Thomas’s Research on Marine Biota during a Period of Rapid Global Warming Published

Ellen Thomas, research professor of earth and environmental sciences, is the co-author of “Pteropoda (Mollusca, Gastropoda, Thecosomata) from the Paleocene-Eocene Thermal Maximum of the United States Atlantic Coastal Plain,” published in Palaeontologia Electronica, Article 19 (3) in October 2016.

The Paleocene Epoch lasted 65 to 54.8 million years ago and the Eocene Epoch lasted from 56 to 33.9 million years ago, and was a period of rapid global warming.

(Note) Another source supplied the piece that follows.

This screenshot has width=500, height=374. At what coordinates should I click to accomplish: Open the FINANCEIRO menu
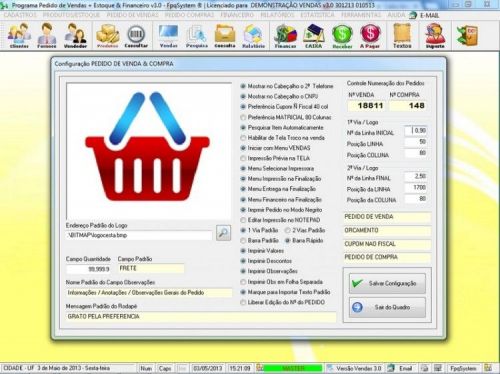point(237,15)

The response of many organisms to the Paleocene-Eocene Thermal Maximum (PETM) has been documented, but marine mollusks are not known from any deposits of that age. For the first time, Thomas and her co-authors describe a PETM assemblage of pteropods (planktic mollusks), consisting of six species representing three genera (Altaspiratella, Heliconoides and Limacina). Four species could be identified to species level, and one of these, Limacina novacaesarea sp. nov., is described as new. Only the genus Heliconoides was previously known from pre-Eocene sediments, with a single Campanian specimen and one latest Paleocene species.

The research team recovered pteropods from Marlboro Clay (United States Atlantic Coastal Plain), deposited at paleodepths from inner shelf (southern Salisbury Embayment) to middle-outer shelf (New Jersey Coastal Plain). Most living pteropod assemblages inhabit water depths of 200 meters or more, so their occurrence at shelf depths may reflect transport from more open waters.

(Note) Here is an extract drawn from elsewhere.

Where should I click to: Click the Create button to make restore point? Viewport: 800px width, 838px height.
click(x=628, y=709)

During the PETM, pH in the upper waters of the ocean may have declined, but this did not cause dissolution of pteropods before they reached the seafloor, possibly due to buffering in coastal waters, Thomas explained.

“The apparently sudden appearance of three genera could reflect better preservation due to high sedimentation rates, since the underlying and overlying formations show poor preservation of calcareous microfossils,” Thomas said. “Potential ancestors, however, have not been found anywhere, so we consider it more likely that the rapid environmental changes during the PETM, such as temperature, runoff and nutrient fluxes, and ocean water chemistry, may have triggered pteropod diversification.”

Thomas also is the co-author of “Expanded Oxygen Minimum Zones during the Late Paleocene – Early Eocene: Hints from Multi-Proxy Comparison and Ocean Modeling,” published in Paleoceanography, Volume 31, Issue 12 in December 2016.

Anthropogenic warming could well drive depletion of oceanic oxygen in the future. Important insight into the relationship between deoxygenation and warming can be gleaned from the geological record, but evidence is limited because few ocean oxygenation records are available for past greenhouse climate conditions. In this study, the co-authors use iodine/calcium levels in benthic foraminifera to reconstruct late Paleocene through early Eocene bottom and pore water redox conditions in the South Atlantic and Southern Indian Oceans and compare their results with those derived from manganese speciation and the cerium (a soft, silvery-white metallic chemical element) anomaly in fish teeth. The researchers conclude that waters with lower oxygen concentrations were widespread at intermediate depths (1.5–2 kilometers), whereas bottom waters were more oxygenated at the deepest site, in the Southeast Atlantic Ocean (>3 kilometers). Epifaunal benthic foraminiferal iodine/calcium values were higher in the late Paleocene, especially at low-oxygen sites, than at well-oxygenated modern sites, indicating higher seawater total iodine concentrations in the late Paleocene than today.